Passage shown:
Eighteen months after terrorists killed 344 people, including 186 children, in a school in rural Russia, Michael Church sees how British efforts are helping the survivors to recover

After landing in Beslan, the first place you come to is the cemetery, whose bronze "tree of suffering" - three grieving mothers supporting an exfoliation of tortured infant limbs - dominates the windswept landscape. The long ranks of new graves make the old ones seem an afterthought: hundreds of red-granite tombstones, each bearing a photograph of a face, and stacked round with flowers plus whatever its occupant most loved in life - a guitar, a football, a sewing kit, a teddy bear.
"No matter how often I come, visiting this place doesn't get any easier," says a grim-faced Vladislav Totrov, North Ossetia's deputy minister of education, as he shows me round. Black-clad figures sit by the graves, or tend the flowers - not just grandmothers, but young parents too: it's mid-morning on a weekday, but for many Beslaners, attendance at this sacred spot takes precedence over work (that's for those lucky enough to have any).
Next stop, the gym of School Number One: a sight beyond words. "Forgive me if I don't come in with you," says Totrov, "and please, no photos, because this is a mass grave." The pock-marked walls and pitted wooden floor have been lent a terrible beauty by the flowers, candles, water-bottles, and photos which fill every inch of space: black-clad figures study the photos, replace the flowers, or simply stand and think. Eighteen months on, this town is still in shock.
And it is nervous: there's an armed guard at the gate of the new school which the old one's survivors now attend. I find them larking about in the corridors, doing metalwork and maths, playing basketball in the gym: no interviews are permitted, because these kids have been smothered in ghoulish attention, and they must be allowed to merge back into the innocent world of childhood - if, after their unspeakable experiences, such a thing is possible.

Data for locating words and elements:
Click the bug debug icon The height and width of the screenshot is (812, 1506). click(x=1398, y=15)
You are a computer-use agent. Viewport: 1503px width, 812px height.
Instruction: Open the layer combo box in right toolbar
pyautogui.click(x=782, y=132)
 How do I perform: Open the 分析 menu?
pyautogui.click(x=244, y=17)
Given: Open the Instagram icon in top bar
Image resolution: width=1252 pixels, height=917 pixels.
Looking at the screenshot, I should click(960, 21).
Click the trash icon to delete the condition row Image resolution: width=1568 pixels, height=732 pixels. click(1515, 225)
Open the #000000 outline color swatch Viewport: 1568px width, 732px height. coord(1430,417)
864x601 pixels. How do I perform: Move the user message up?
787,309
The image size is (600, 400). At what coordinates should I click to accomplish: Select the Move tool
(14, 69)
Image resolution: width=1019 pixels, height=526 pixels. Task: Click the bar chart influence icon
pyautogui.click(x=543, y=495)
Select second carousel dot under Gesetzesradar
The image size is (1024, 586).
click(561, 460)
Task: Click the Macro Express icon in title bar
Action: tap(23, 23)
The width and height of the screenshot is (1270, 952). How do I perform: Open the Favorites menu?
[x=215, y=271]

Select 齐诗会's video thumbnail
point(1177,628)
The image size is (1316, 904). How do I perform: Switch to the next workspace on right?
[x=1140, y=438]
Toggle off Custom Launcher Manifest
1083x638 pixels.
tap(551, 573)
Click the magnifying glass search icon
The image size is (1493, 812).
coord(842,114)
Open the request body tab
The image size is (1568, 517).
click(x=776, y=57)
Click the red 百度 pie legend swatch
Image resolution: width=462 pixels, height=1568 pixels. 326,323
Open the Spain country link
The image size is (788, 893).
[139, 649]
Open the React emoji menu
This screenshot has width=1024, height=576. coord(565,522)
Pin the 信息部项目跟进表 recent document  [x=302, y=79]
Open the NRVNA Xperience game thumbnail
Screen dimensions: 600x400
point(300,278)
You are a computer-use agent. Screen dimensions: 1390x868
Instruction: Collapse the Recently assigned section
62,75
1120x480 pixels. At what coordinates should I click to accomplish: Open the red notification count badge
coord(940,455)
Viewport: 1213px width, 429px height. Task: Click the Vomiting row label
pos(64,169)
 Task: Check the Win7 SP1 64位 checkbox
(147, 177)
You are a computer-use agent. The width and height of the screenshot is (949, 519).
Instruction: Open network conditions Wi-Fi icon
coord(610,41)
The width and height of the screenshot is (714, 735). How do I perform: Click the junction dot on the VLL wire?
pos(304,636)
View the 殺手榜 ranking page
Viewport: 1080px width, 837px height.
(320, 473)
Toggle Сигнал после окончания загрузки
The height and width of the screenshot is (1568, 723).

Stated problem:
From the Beslan piece, print the stretch from "Eighteen months after" through "a teddy bear.".

Finished exercise:
Eighteen months after terrorists killed 344 people, including 186 children, in a school in rural Russia, Michael Church sees how British efforts are helping the survivors to recover

After landing in Beslan, the first place you come to is the cemetery, whose bronze "tree of suffering" - three grieving mothers supporting an exfoliation of tortured infant limbs - dominates the windswept landscape. The long ranks of new graves make the old ones seem an afterthought: hundreds of red-granite tombstones, each bearing a photograph of a face, and stacked round with flowers plus whatever its occupant most loved in life - a guitar, a football, a sewing kit, a teddy bear.